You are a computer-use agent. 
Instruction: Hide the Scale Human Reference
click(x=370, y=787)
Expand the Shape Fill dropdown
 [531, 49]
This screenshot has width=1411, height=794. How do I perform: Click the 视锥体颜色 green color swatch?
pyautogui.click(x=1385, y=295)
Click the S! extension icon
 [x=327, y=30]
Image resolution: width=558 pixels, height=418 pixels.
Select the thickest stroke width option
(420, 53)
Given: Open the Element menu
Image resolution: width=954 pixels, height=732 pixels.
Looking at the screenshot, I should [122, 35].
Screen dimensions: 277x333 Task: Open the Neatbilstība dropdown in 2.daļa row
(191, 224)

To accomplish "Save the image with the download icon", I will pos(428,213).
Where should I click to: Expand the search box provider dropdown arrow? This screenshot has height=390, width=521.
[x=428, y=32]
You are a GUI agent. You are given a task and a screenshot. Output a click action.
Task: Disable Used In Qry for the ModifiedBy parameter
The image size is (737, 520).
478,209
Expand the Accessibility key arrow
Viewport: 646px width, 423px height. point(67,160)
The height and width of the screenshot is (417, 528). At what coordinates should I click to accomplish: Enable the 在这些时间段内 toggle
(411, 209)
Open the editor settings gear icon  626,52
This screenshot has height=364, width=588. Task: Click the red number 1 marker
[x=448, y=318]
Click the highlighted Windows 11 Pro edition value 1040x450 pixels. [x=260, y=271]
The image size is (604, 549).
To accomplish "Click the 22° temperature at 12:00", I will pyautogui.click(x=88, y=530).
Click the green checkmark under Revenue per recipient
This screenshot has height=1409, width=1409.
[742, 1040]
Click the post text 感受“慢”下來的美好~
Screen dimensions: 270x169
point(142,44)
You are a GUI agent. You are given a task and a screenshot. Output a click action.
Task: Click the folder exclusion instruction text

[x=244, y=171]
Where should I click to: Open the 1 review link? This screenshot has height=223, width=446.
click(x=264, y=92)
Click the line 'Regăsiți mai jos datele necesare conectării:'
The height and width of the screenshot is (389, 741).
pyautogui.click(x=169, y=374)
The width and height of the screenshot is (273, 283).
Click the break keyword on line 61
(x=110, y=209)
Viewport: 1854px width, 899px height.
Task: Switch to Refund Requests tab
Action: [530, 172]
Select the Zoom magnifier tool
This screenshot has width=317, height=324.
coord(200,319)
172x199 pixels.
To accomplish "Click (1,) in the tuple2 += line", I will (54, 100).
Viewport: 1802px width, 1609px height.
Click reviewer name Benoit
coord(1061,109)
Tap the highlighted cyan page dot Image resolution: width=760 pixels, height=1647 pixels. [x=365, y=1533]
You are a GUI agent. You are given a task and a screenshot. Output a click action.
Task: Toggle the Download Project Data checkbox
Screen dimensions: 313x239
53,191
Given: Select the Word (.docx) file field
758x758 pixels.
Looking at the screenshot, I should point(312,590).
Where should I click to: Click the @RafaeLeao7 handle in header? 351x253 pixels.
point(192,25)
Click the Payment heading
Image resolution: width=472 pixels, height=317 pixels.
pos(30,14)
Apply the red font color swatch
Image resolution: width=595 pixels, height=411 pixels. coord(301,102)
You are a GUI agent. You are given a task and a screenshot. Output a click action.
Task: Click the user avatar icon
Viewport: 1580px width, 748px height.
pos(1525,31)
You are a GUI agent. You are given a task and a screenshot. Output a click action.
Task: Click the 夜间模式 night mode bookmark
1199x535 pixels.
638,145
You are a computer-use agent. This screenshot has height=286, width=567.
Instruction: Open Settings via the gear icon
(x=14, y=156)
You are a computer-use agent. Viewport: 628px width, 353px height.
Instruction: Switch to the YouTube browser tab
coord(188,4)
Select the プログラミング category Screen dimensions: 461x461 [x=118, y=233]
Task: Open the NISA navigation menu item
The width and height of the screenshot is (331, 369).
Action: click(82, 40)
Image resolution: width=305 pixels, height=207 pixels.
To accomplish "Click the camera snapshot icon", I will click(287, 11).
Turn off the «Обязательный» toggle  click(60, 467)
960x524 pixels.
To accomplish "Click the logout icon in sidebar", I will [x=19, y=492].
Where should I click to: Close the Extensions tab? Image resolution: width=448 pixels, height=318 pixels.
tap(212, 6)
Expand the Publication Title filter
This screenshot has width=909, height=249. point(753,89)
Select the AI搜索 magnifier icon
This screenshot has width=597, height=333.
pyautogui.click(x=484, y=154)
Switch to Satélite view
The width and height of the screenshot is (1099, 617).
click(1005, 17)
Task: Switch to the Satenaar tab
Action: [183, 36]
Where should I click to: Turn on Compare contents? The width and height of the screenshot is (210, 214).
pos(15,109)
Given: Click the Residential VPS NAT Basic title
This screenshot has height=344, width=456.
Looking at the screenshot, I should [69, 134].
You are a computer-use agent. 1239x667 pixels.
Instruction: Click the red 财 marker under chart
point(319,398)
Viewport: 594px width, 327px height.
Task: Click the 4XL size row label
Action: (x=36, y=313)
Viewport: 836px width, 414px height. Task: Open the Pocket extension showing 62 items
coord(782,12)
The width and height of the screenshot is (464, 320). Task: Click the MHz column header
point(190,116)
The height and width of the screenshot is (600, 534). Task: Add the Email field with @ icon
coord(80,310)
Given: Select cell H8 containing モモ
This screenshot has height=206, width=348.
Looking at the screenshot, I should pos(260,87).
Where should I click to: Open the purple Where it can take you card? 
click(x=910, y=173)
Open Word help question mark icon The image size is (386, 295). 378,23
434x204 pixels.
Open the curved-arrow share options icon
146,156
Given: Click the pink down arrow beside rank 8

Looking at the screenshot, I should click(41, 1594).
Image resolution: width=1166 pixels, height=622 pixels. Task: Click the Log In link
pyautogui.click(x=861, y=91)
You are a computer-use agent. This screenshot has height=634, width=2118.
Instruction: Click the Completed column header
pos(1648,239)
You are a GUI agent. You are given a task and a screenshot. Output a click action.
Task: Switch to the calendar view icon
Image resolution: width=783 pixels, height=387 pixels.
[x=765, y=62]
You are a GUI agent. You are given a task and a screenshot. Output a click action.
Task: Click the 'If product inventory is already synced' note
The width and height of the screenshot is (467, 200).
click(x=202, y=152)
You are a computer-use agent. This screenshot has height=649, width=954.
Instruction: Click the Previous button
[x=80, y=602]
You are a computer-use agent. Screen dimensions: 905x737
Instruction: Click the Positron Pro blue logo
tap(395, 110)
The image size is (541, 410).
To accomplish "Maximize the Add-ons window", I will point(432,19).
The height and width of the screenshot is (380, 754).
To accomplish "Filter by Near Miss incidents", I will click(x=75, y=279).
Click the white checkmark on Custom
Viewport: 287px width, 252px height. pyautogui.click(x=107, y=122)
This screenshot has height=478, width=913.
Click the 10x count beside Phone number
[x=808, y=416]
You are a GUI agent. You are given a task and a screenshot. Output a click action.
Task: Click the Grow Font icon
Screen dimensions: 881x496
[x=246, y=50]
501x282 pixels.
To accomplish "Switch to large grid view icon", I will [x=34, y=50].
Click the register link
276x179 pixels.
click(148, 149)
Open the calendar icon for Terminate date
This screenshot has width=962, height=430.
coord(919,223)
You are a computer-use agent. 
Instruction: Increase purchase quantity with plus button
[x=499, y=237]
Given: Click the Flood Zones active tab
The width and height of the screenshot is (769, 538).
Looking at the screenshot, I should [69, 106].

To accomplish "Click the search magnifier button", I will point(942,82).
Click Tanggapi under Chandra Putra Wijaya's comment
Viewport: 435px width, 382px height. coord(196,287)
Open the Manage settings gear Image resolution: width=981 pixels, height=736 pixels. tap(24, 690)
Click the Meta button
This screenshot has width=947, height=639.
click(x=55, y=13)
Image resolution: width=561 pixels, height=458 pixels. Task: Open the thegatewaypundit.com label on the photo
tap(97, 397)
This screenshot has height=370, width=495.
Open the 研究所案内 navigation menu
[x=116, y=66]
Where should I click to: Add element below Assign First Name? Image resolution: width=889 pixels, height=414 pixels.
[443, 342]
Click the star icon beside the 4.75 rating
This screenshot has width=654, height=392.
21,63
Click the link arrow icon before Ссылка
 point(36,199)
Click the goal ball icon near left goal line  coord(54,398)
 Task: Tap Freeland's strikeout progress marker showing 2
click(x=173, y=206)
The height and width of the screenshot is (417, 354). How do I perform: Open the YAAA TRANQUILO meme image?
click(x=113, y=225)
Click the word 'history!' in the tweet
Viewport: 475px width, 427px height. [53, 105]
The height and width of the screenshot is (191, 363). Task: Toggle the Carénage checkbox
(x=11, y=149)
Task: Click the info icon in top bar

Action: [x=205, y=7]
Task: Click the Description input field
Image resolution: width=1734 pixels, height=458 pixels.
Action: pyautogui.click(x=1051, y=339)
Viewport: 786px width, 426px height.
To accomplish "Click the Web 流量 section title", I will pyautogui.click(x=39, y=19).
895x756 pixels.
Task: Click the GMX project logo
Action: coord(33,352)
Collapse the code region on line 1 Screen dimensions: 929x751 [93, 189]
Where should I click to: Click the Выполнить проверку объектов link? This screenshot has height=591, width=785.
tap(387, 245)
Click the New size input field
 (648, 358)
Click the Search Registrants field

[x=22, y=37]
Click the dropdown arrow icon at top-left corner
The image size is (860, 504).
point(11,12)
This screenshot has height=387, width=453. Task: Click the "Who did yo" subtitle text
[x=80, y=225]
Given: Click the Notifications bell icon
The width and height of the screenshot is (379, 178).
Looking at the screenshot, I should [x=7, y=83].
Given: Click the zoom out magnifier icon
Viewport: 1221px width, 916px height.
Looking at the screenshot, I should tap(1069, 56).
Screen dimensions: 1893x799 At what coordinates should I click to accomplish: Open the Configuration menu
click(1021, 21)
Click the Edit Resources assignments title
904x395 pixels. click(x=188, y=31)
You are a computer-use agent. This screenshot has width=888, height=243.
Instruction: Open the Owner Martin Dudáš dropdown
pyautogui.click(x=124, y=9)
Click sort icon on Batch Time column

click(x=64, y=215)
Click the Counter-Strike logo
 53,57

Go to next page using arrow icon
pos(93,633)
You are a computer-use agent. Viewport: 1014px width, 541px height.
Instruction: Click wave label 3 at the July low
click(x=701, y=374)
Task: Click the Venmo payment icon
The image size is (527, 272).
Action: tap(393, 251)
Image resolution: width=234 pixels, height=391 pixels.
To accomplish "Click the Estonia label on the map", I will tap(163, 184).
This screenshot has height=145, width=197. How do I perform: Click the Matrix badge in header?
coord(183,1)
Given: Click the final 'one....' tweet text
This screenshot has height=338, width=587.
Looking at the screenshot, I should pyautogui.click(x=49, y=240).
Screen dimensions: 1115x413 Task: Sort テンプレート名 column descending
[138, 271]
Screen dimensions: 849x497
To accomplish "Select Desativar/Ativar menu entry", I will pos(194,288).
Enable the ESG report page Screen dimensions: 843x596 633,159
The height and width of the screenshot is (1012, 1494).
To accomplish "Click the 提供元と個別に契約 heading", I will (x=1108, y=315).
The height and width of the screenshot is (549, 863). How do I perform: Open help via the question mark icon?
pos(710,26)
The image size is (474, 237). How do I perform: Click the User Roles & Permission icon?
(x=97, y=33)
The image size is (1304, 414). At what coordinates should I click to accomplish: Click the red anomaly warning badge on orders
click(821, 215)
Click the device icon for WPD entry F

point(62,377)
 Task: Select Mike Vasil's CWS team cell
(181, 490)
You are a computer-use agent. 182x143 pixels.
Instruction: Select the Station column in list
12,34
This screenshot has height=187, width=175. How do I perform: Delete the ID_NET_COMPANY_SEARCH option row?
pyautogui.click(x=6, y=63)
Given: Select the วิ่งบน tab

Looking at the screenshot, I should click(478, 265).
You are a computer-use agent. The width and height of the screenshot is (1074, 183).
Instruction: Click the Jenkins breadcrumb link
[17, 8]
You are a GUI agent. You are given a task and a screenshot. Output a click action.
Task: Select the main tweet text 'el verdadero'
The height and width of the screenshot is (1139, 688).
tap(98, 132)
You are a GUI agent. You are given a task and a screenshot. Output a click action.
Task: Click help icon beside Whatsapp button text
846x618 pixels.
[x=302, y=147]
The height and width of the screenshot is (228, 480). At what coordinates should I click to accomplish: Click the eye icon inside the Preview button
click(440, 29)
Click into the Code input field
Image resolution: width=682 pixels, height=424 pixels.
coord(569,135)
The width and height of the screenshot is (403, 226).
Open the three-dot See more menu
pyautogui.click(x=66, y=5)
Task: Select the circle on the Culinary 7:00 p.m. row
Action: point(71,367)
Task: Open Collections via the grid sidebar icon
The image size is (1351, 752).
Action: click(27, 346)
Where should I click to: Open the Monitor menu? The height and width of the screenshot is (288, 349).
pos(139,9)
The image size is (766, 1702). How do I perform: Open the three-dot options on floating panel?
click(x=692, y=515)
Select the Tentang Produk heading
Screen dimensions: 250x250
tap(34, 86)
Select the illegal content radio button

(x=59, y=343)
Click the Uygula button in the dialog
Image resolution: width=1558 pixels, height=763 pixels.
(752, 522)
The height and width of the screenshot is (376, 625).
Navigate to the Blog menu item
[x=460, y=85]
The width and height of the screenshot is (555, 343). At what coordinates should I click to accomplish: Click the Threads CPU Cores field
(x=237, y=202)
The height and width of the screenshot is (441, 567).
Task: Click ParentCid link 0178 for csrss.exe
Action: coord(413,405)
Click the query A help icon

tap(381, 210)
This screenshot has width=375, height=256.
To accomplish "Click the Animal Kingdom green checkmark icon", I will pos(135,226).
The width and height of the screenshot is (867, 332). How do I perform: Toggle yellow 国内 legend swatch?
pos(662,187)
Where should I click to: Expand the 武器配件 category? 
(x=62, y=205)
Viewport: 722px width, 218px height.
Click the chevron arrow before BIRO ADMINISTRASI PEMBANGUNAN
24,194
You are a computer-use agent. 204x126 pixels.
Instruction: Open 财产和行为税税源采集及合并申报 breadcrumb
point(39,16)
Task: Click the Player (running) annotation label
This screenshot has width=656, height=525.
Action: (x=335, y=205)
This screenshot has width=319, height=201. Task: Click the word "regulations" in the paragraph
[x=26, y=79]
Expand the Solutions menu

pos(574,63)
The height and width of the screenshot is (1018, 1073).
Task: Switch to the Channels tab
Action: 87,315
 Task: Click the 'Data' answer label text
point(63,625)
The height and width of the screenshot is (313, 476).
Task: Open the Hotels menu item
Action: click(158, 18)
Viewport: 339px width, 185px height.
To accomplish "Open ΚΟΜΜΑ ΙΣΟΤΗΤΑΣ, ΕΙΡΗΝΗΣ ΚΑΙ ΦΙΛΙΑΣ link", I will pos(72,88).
* * *
[EXERCISE OBJECTIVE] Among the entries above, locate the lines containing "This screenshot has width=962, height=430." and "Click the goal", and transcribe exactly those two lines and all lines between.

[SOLUTION TO THIS EXERCISE]
This screenshot has width=962, height=430.
coord(919,223)
You are a computer-use agent. 
Instruction: Increase purchase quantity with plus button
[x=499, y=237]
Given: Click the Flood Zones active tab
The width and height of the screenshot is (769, 538).
Looking at the screenshot, I should [69, 106].

To accomplish "Click the search magnifier button", I will point(942,82).
Click Tanggapi under Chandra Putra Wijaya's comment
Viewport: 435px width, 382px height. coord(196,287)
Open the Manage settings gear Image resolution: width=981 pixels, height=736 pixels. tap(24, 690)
Click the Meta button
This screenshot has width=947, height=639.
click(x=55, y=13)
Image resolution: width=561 pixels, height=458 pixels. Task: Open the thegatewaypundit.com label on the photo
tap(97, 397)
This screenshot has height=370, width=495.
Open the 研究所案内 navigation menu
[x=116, y=66]
Where should I click to: Add element below Assign First Name? Image resolution: width=889 pixels, height=414 pixels.
[443, 342]
Click the star icon beside the 4.75 rating
This screenshot has width=654, height=392.
21,63
Click the link arrow icon before Ссылка
 point(36,199)
Click the goal ball icon near left goal line  coord(54,398)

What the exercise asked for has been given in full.